**Stated task A**
From the passage on the regicides Francis Hacker and Daniel Axtell, write out the part from "And as the wheel" up to and including "of parliamentary ascendancy.", replacing "halberdiers" with "guards".
**Stated task B**
Translate this sentence from the passage on the regicides Francis Hacker and Daniel Axtell into Spanish: "Hacker disdainfully turned it down."

**Supplied passage**
1660: Francis Hacker and Daniel Axtell, regicides

On this date in 1660, the English soldiers Francis Hacker and Daniel Axtel(l) were executed for their roles in keeping the captured King Charles I, and for eventually seeing that late king to his beheading.

Francis Hacker

No hapless grunt, Hacker was a committed Roundhead even though most of his family stayed loyal to the Stuarts. When captured by the royalists at Leicester, Hacker “was so much prized by the enemy as they offered him the command of a choice regiment of horse to serve the king.”

Hacker disdainfully turned it down.

And as the wheel of fortune turned, the king would become Hacker’s prize. It was Hacker who commanded the detail of 32 halberdiers who marched the deposed monarch into Westminster Hall on January 20, 1649 to begin a weeklong trial — and a whole new historical era of parliamentary ascendancy.

Ten days later, when Charles was led out for beheading outside the Banqueting House, it was Hacker who escorted him. Hacker might have escaped even this much participation with his own life after the restoration of Charles’s son and heir, but it came out that he had even written, with Cromwell, the order to the executioner.

(It was an order that one of his comrades that day had very presciently refused to set his own hand to; come 1660, Hercules Huncks would owe his life to this refusal.)


Detailed view (click for a larger image) of an illustration of the king’s beheading. On the right of the scaffold, character “D” sporting a natty scabbard is Francis Hacker.

Records of locating words and elements:
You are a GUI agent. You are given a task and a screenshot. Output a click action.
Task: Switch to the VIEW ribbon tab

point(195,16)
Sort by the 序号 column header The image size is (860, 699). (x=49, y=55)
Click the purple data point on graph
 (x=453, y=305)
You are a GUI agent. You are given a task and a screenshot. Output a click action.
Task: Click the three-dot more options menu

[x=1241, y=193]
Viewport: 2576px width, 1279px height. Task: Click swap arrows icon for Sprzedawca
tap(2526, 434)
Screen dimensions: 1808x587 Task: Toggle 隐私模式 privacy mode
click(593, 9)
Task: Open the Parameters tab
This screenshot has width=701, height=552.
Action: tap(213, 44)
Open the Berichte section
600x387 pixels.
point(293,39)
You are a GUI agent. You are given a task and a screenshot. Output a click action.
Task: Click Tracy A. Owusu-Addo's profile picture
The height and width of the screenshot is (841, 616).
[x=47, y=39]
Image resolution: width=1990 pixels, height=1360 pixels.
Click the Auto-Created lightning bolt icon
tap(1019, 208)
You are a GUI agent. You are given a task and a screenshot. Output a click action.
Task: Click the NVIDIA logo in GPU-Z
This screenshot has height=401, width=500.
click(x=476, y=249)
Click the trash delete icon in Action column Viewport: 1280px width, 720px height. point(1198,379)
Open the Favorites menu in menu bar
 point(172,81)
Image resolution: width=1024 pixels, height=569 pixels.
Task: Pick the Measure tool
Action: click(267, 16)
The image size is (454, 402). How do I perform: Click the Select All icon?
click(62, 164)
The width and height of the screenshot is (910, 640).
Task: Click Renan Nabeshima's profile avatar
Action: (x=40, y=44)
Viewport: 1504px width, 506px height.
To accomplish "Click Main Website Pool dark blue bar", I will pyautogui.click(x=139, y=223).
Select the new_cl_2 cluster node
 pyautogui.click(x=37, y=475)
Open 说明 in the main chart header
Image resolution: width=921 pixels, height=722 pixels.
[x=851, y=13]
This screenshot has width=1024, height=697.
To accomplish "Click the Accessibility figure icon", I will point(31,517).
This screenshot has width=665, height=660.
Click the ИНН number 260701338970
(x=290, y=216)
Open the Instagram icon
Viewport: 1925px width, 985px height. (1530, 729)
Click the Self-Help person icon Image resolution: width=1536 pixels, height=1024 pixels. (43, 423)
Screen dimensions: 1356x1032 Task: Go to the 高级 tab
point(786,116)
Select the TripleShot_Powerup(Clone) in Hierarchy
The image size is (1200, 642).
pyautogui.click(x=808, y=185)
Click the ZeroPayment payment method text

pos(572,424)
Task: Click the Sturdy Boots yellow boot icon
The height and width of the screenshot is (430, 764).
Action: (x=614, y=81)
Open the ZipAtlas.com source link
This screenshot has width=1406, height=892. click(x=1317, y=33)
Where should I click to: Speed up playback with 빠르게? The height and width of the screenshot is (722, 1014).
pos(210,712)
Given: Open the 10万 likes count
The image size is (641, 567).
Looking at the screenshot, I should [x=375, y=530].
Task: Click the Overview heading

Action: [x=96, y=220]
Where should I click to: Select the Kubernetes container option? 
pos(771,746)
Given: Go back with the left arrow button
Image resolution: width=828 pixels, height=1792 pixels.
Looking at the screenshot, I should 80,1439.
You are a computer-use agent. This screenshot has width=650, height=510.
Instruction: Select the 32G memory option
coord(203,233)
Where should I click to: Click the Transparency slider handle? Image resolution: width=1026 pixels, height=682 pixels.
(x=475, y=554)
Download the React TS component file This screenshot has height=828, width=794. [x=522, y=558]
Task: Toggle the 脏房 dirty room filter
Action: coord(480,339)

**Output A**
And as the wheel of fortune turned, the king would become Hacker’s prize. It was Hacker who commanded the detail of 32 guards who marched the deposed monarch into Westminster Hall on January 20, 1649 to begin a weeklong trial — and a whole new historical era of parliamentary ascendancy.

**Output B**
Hacker lo rechazó con desdén.